▶ _Written instruction 1_: Using the passage on English departments below, decide whether each statement agrees with it: (a) English departments in the US were first formed at the end of the 19th century; (b) criticism's real dominance came after 1915; (c) scholarship has been regaining popularity in English departments over the last 25 years. Answer yes or no for each, quoting the deciding words of the passage.
▶ _Written instruction 2_: Locate every line of the listing below that contains the string "icon", and copy each one. Case counts.

━━ Given text ━━

After the Great American Novel

After the Great American Novel

The Dream of the Great American Novel by Lawrence Buell

WHAT DO ENGLISH PROFESSORS do with literature? When English departments were first formed in the US at the end of the 19th century, the fashionable professor did “scholarship.” Scholarship’s goal was to turn the study of literature into a science. To achieve that aim, professors engaged in various pedantic tasks, including genealogical research, grammatical analysis, and textual collation. Like much aspirationally scientific work, scholarship took itself too seriously to be very exciting. In some cases it could be dry enough to make you thirsty. And so scholarship eventually yielded to something called “criticism.” This budding form of literary study privileged interpretation. It created a forum in which critics could use literature to engage their politics. And criticism tried hard not to be dry. Many of its most celebrated pioneers wrote with a virtuoso style that borrowed storytelling tricks from literature itself. Criticism began to appear in English departments before the 19th century was out, but its popularity grew after about 1915, its real dominance came after 1945, and its energies were renewed by the vogue for high literary theory in the 1970s and 1980s. Only in the last 25 years has scholarship, with its broad extratextual research and deep empirical digging, been regaining popularity in English departments.

━━━
━━ Exercise inputs ━━

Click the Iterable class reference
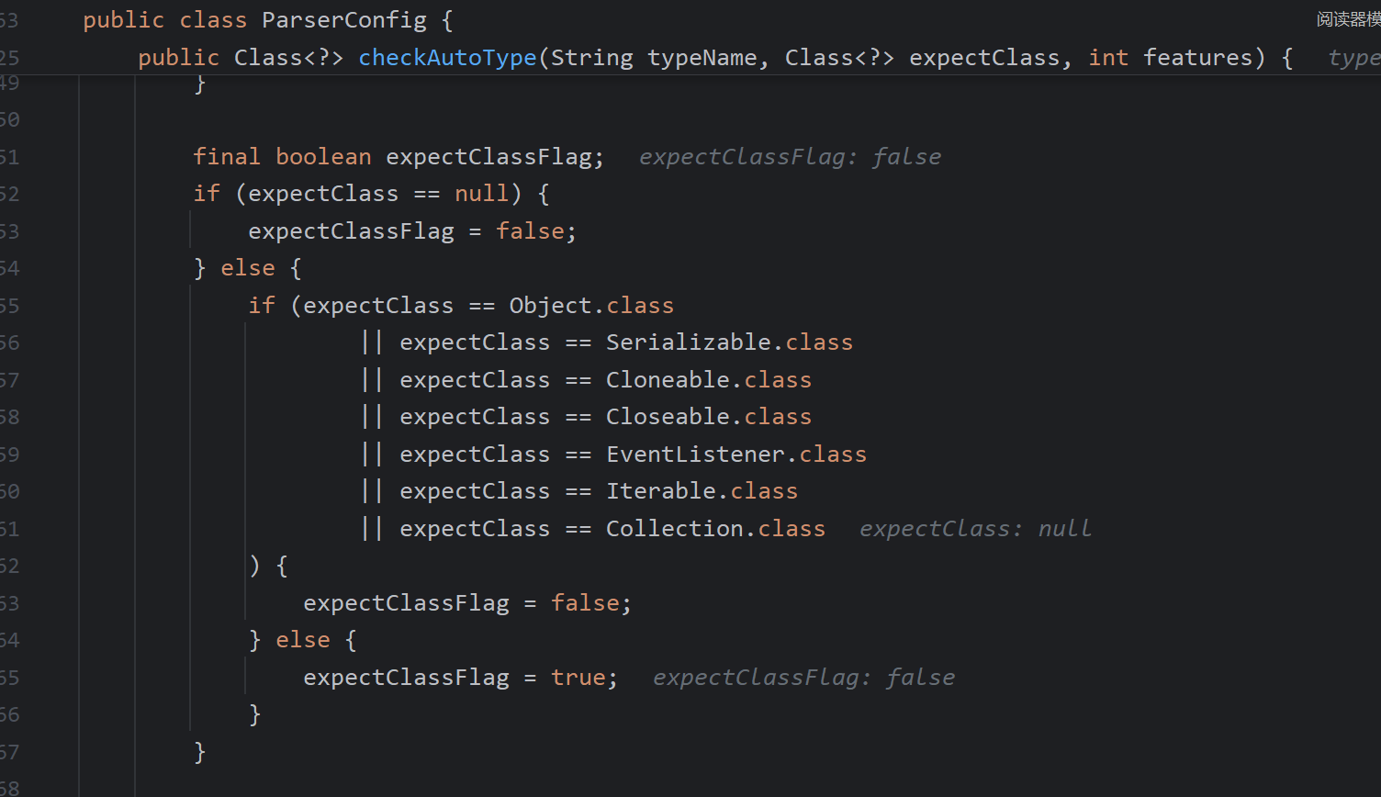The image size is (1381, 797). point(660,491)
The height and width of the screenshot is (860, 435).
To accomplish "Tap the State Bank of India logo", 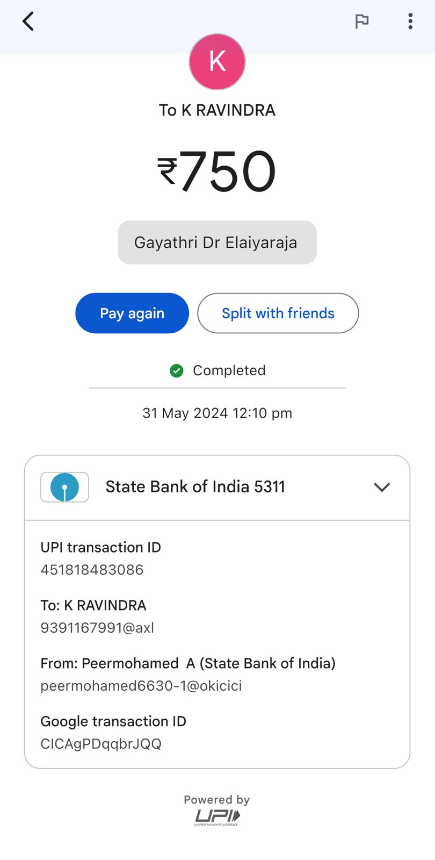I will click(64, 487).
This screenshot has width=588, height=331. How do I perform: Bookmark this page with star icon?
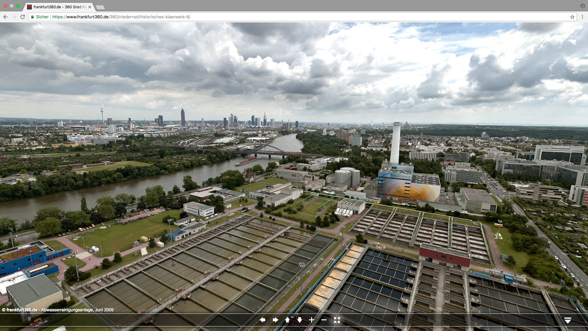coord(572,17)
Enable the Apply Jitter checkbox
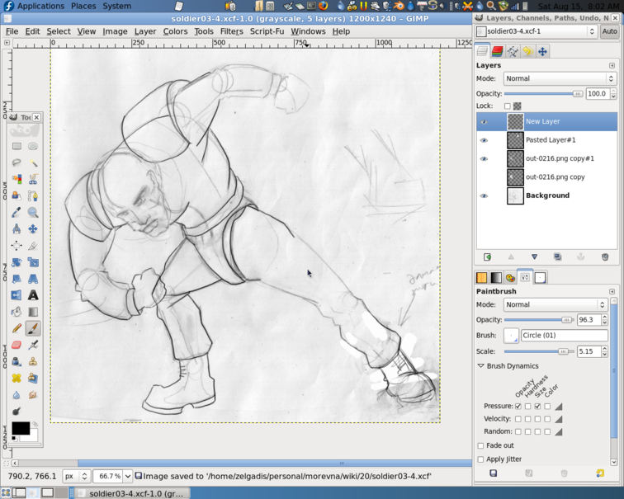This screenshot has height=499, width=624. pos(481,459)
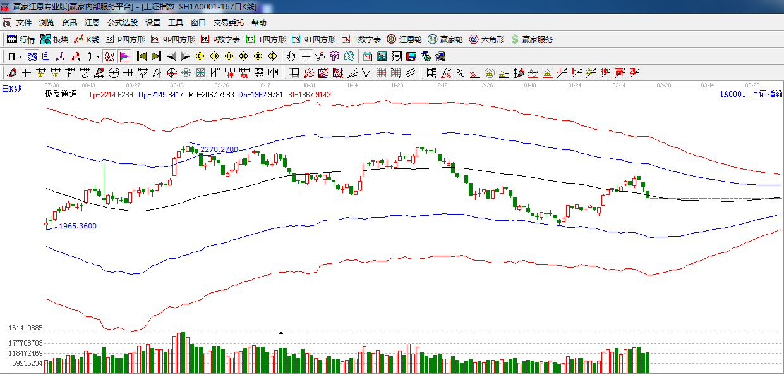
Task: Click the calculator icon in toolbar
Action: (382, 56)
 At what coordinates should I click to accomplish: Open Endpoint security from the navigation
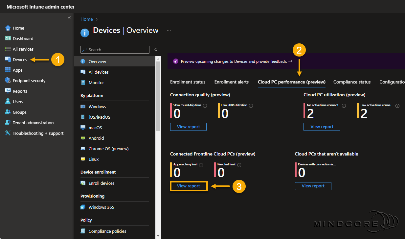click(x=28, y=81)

━━━
━━ Exercise inputs ━━

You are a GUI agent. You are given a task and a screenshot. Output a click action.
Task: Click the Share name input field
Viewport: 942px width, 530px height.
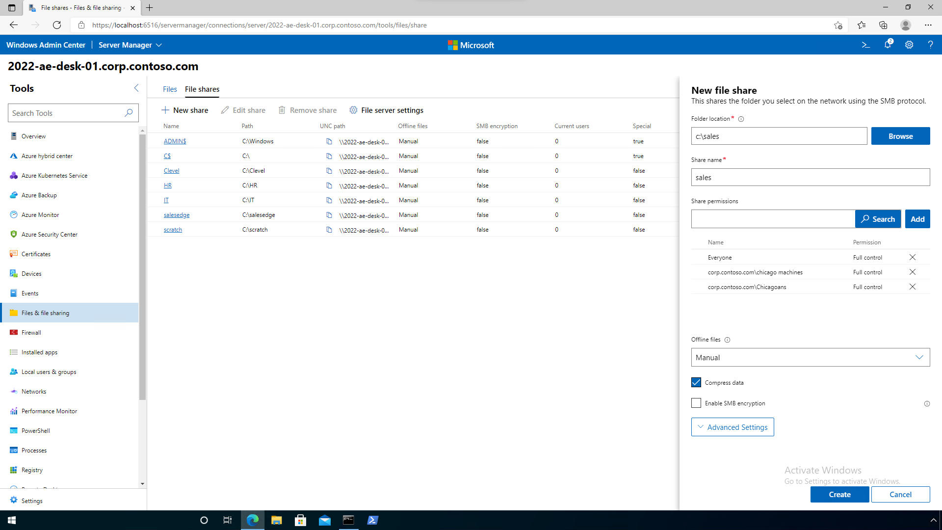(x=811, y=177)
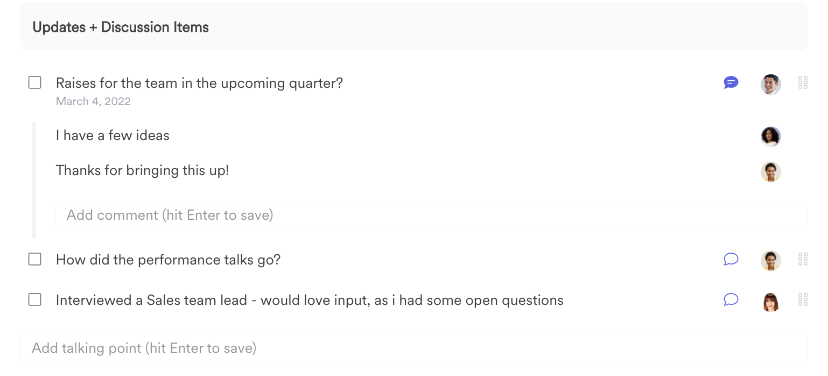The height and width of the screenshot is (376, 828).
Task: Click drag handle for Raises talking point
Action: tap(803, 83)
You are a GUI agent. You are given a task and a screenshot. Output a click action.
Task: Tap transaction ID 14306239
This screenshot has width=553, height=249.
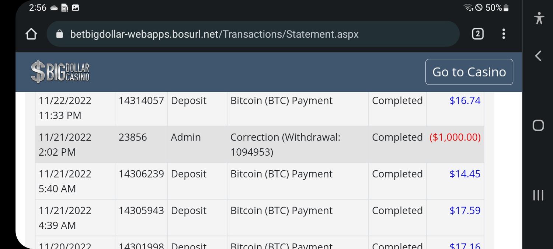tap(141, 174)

━━━

▶ _Full response 1_:
(a) Yes: "When English departments were first formed in the US at the end of the 19th century"
(b) No: "its real dominance came after 1945"
(c) Yes: "Only in the last 25 years has scholarship, with its broad extratextual research and deep empirical digging, been regaining popularity in English departments."

▶ _Full response 2_:
This screenshot has width=588, height=331. How do I perform: Bookmark this page with star icon?
Task: Click the calculator icon in toolbar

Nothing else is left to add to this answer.